Johnston denied the allegations, saying the woman consented to the sexual activity, including the zip ties and the sleeping mask.

He testified that he told the woman on the drive to his home that he had a fantasy about wanting to bind and blindfold her. He asked her if she had ever used restraints before and he testified that she said she had used soft handcuffs.

The woman testified that Johnston didn’t suggest to her that he wanted to get involved in bondage sex. She testified that he brought zip ties and a mask into the bedroom and “he was suddenly straddling her, putting a pink sleeping mask on her and putting his hand over her nose and throat and trying to suffocate her.”

She testified that he forcibly took her arm and tried to put a zip tie on her wrist but she struggled to prevent him from doing that.

“I think he said something like ‘The harder I make it, the harder it will be,’” she testified.

The woman did not agree to have her wrists bound but “I couldn’t get away from him,” so she relented, keeping her wrists far apart so the zip tie wouldn’t be too tight, she testified.

Johnston’s version was dramatically different, MacKenzie noted.

He testified that he came into the bedroom and asked the woman to move her hands behind her back so he could put a tie on her wrists. The young woman asked if she could take the tie off and he said she could if she wanted to.

Johnson testified that he asked her if he could put the mask over her eyes and she agreed. He testified that he said: “If you’re uncomfortable, tell me to stop.”

The young woman testified that Johnston took her upstairs, where under her blindfold, she could see a white sheet and tarp on the ground. She freaked out, pulled her wrists out of the zip ties then took the mask off and saw a camera on a tripod.

She threw his laptop downstairs.

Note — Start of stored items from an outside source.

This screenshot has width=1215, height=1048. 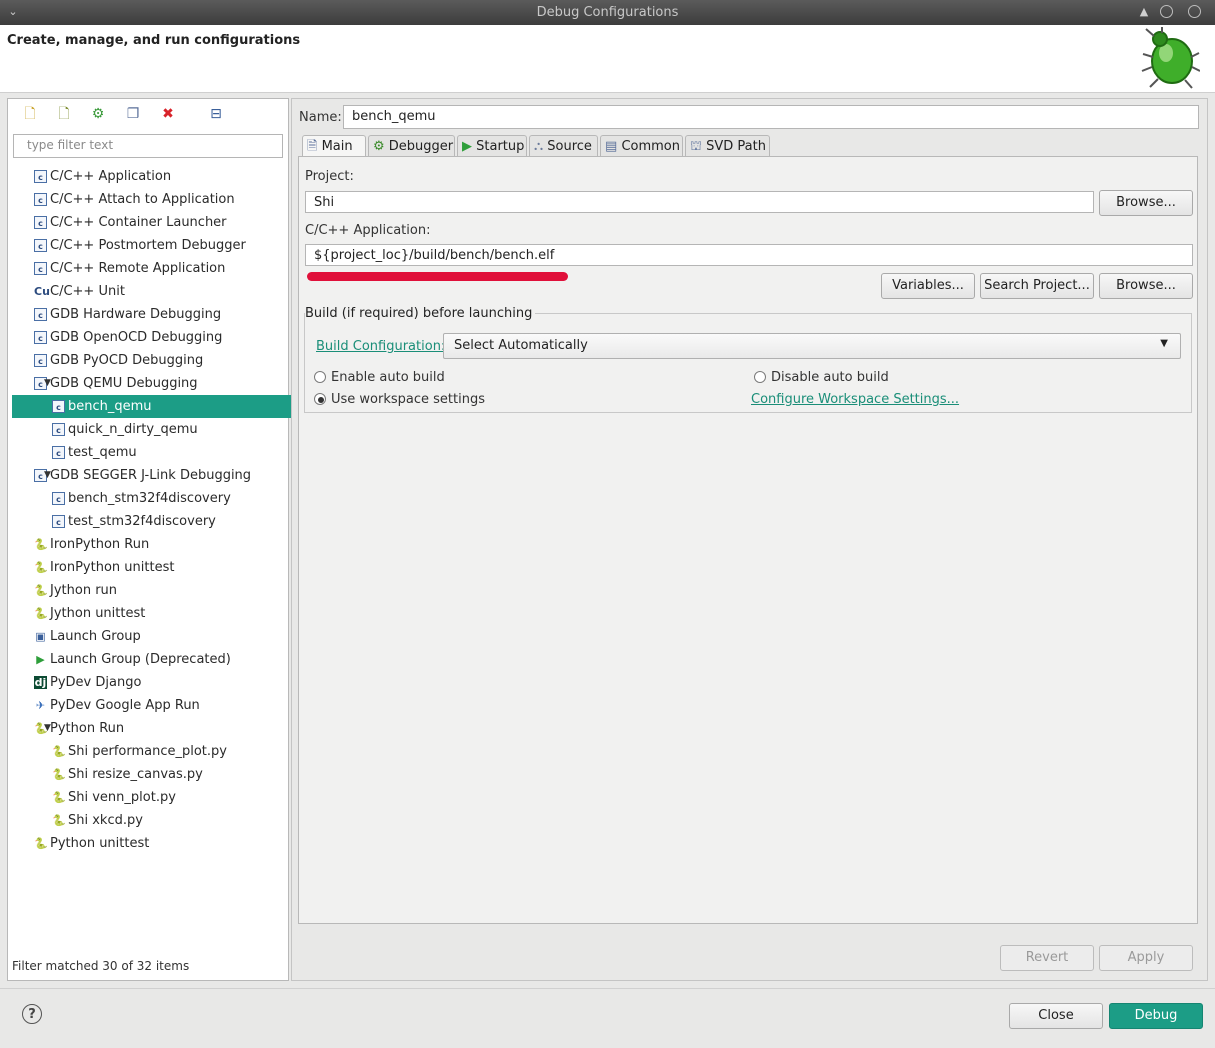 I want to click on tree-item: c GDB PyOCD Debugging, so click(x=118, y=360).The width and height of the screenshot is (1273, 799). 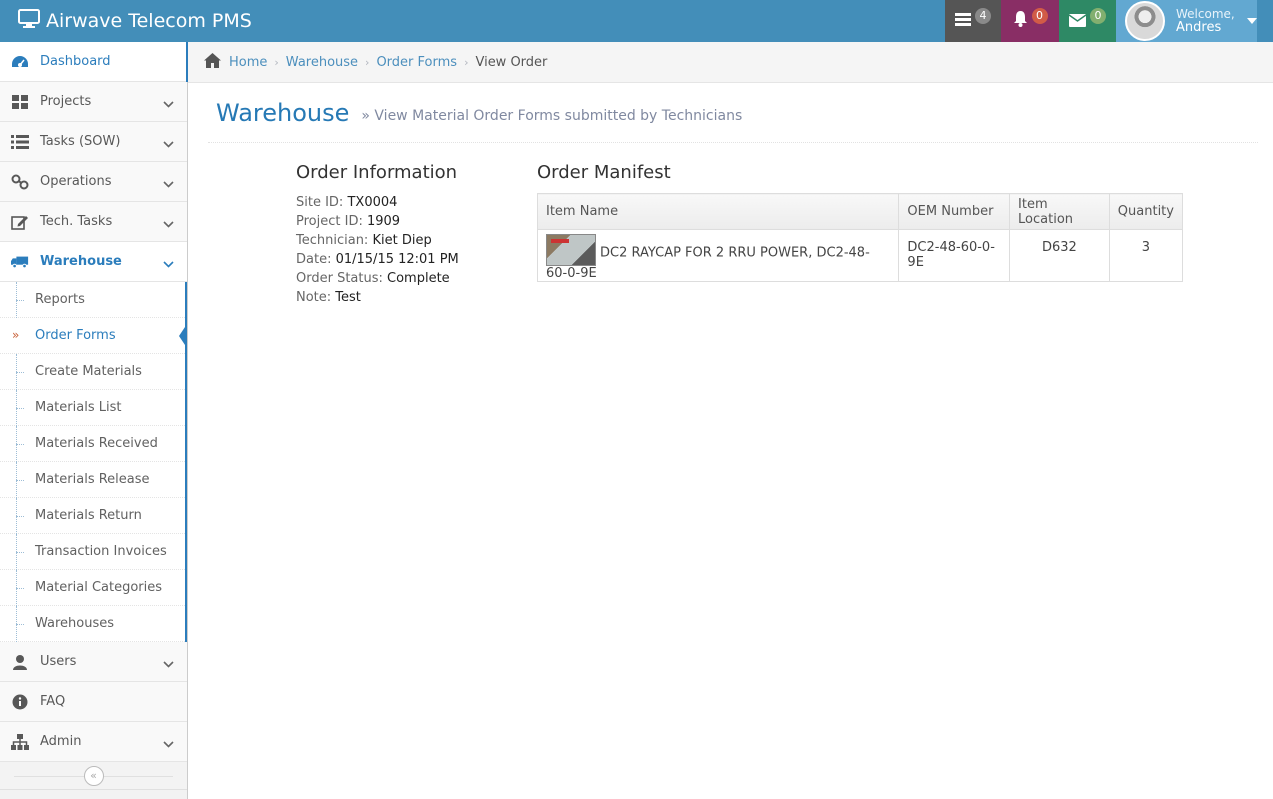 I want to click on technician-line: Technician: Kiet Diep, so click(x=406, y=240).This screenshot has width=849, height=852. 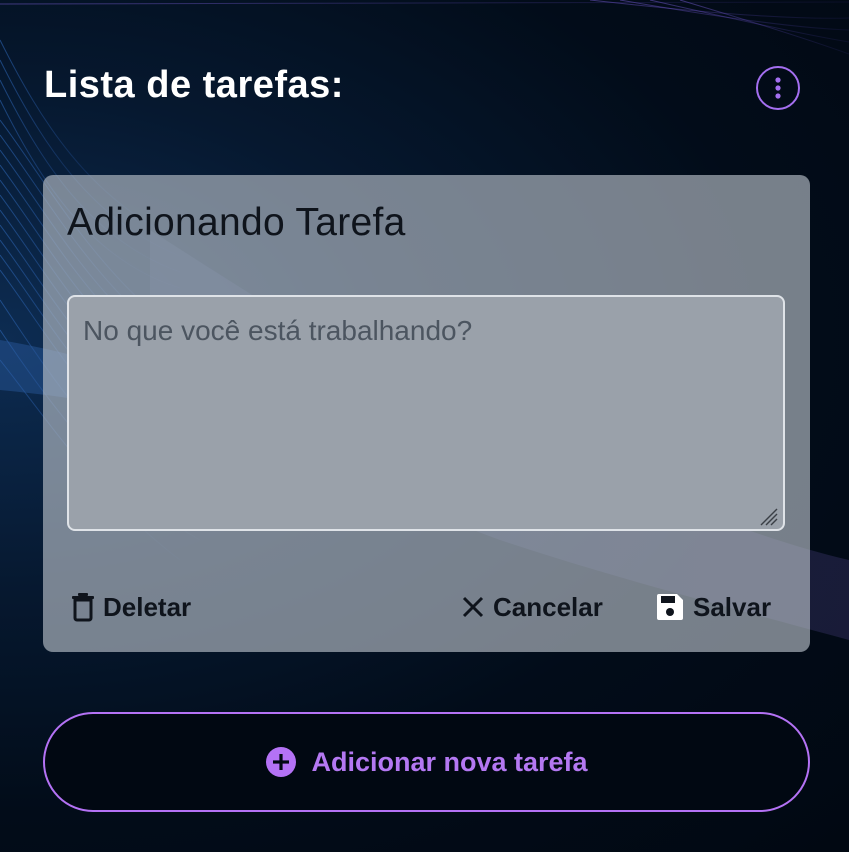 What do you see at coordinates (282, 762) in the screenshot?
I see `plus-circle-icon` at bounding box center [282, 762]. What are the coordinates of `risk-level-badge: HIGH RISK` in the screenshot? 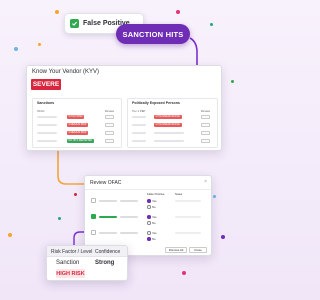 It's located at (70, 274).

Then he became angry and punched her in the stomach.

“I think I asked: ‘Are you going to kill me?’ ” she testified. But he did not respond.

The young woman testified that she realized if she wanted to survive she needed to be calm so she apologized to Johnston for acting crazy. She went downstairs and had sex with him while fearing for her safety.

Johnston testified she wasn’t bound or blindfolded when he took her upstairs. He agreed he was angry when she threw his laptop downstairs, but denied punching her in the stomach.

They went downstairs and he apologized for yelling at her. He testified that they went to the bedroom because the woman wanted to have sex.

During cross-examination, Johnston acknowledged he prepared for his fantasy by buying black cable ties, a sleeping mask and duct tape to bind the woman’s wrists if she agreed. He set up a camera and tripod in the loft to take photos of the woman in bondage or the two of them having sex.

Johnston also acknowledged he had a dental dam and a speculum in his home to use in sexual activity with willing partners, but testified he did not plan to use either device with the young woman.

MacKenzie found Johnston to be consistent and not shaken in his evidence. “Mr. Johnston was forthright about the use of medical and dental devices if he had a willing partner to participate in sexual activity with these items. His acknowledgment of this unique sexual proclivity was straightforward and honest, even though it portrayed him as a deviant in certain sexual practices,” said the judge.

MacKenzie also found the young woman to be a relatively forthright and credible witness.